INSTRUCTION 1 -
In the text on transferring a load to the catcher UPS, what is the initial form of the catcher UPS's available power at start-up of the STS 106?
INSTRUCTION 2 -
Extend the text on transferring a load to the catcher UPS, picking up after its final sentence.

STS 106 may evaluate the packet for the real-time power value associated with that other STS 106. More particularly, the STS 106 may evaluate the packet header or payload for identifying information for the STS 106. The STS 106 also evaluates the packet payload to determine the real-time power value. Once determined, the STS 106 may update the RPT 300 with the received value for the corresponding STS 106.

[0036] Referring now to FIG. 4, each STS 106, in operation, may perform a method 400 for transferring a load from an associated UPS 102 to the catcher UPS 104. As shown, the method 400 begins in block 402, in which the STS 106 monitors an available power of the catcher UPS 104 and a real-time power supplied to a load connected to each other STS 106. As stated, the available power of the catcher UPS 104 may initially be provided as a predefined internal value at start-up of the STS 106. In addition, the internal value may be updated (e.g., following a power failure event) by the STS 106 or in response to a broadcasted updated value from another STS 106. As further stated, the STS 106 may poll each other STS 106 to obtain a real-time power value. In block 404, the STS 106 may update an internal RPT as a function of the monitored real time power values.

[0037] In block 406, the STS 106 may determine whether a power failure event is detected in the UPS 102 associated with the STS 106. Examples of a power failure event include unresponsiveness of a UPS 102 in the event of a source failure, a brown out, excessive voltage, excessive current, and reduced power quality (e.g., a power factor of power is decreased). If a power failure event has not occurred, then the method 400 returns to block 402, in which the STS 106 continues to monitor the available power of the catcher UPS 104 and the real-time power values of each STS 104.

[0038] Otherwise, in the event of a power failure event, then in block 408, the STS 106 determines, based in part on the RPT, the priority of the STS 106 relative to each other STS 106. For example, a level of priority may be user-defined or otherwise correlate to whether the STS 106 is the highest power consumer of the STSs 106. The priority determination process is further described relative to FIG. 5.

[0039] In block 410, the STS 106 determines whether priority is had over each other STS

106. If not, then the method 400 ends. In such a case, the STS 106 may wait for the STS 106 having higher priority to transfer an associated load to the catcher UPS 104. If the STS 106 has the highest priority, then in block 412, the STS 106 determines whether the real-time power supplied to the load by the STS 106 exceeds the available power of the catcher UPS 104. Doing so ensures that the STS 106 can maximize an amount of load transferred to the catcher UPS 104 without resulting in an overload and potentially to a load drop. To do so, the STS 106 may evaluate a value internal to the STS 106 that is indicative of the available power of the catcher UPS 104.

[0040] If the real-time power supplied to the load by the STS 106 exceeds the available power of the catcher UPS 104 (e.g., the catcher UPS 104 has used the available power provided), then the method 400 ends. In such a case, to avoid an overload situation, the STS 106 may wait for an update to the internal value indicative of the available power of the catcher UPS 104, such that the available power is greater or equal to the real-time power of the STS 106.

SUPPLIED INFORMATION -
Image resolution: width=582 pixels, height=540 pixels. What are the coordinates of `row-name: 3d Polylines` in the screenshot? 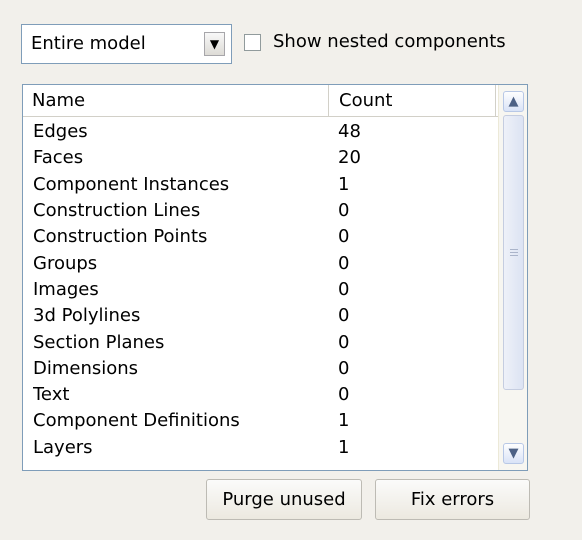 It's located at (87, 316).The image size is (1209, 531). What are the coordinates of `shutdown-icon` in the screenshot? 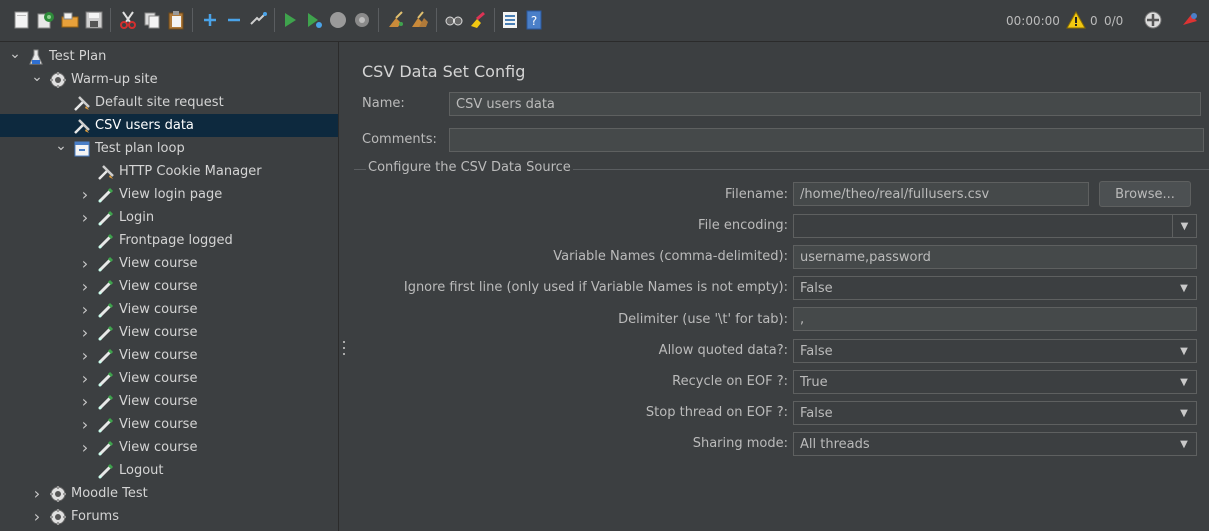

RESULT 1 -
A predefined internal value.

RESULT 2 -
[0041] In block 414, the STS 106 transfers the load from the associated UPS 102 to the catcher UPS 104 via the power line 108. Further, in block 416, the STS 106 updates internal values indicative of the available power of the catcher UPS 104 and the real-time power value supplied to the STS 106. More particularly, the digital signal processor in the STS 106 may subtract the real-time power value from the internal value associated with the available power of the catcher UPS 104. The STS 106 may thereafter reset the real-time power value with a value that indicates to other STSs 106 that the STS 106 is already under power of the catcher UPS 104, which thereby enables other STSs 106 to obtain priority to the available power of catcher UPS 104 and transfer, if needed. For example, a value of -1 (or some other arbitrary values or flags) may be used. In block 418, the STS 106 may broadcast the updated values to each other STS 106 via the communication link 220. To do so, the STS 106 may generate one or more packets for transmission that includes the values in the payload.

[0042] As stated, the STS 106 may determine a priority relative to other STSs 106 during a power failure event. Referring now to FIG. 5, a method 500 is shown for determining such a priority. As shown, the method 500 begins in block 502, in which the STS 106 evaluates an internal configuration to determine whether the STS 106 has user-defined priority. If so, then in block 504, the STS 106 establishes priority over each other STS 106.

[0043] Otherwise, in block 506, the STS 106 may then determine whether the STS 106 is the highest power consumer relative to each other STS 106. More particularly, the STS 106 may evaluate the internal RPT table to determine the highest power consumer. For example, assume that the system 100 includes four STSs 106, in which the first three units are consuming 100 KW and the fourth unit is consuming 400 KW. Further, assume that the available power of the catcher UPS 104 is 500 KW. In a power failure event, the fourth unit is the highest power consumer and would establish priority over each other STS 106. In such a case, the method 500 proceeds to block 504.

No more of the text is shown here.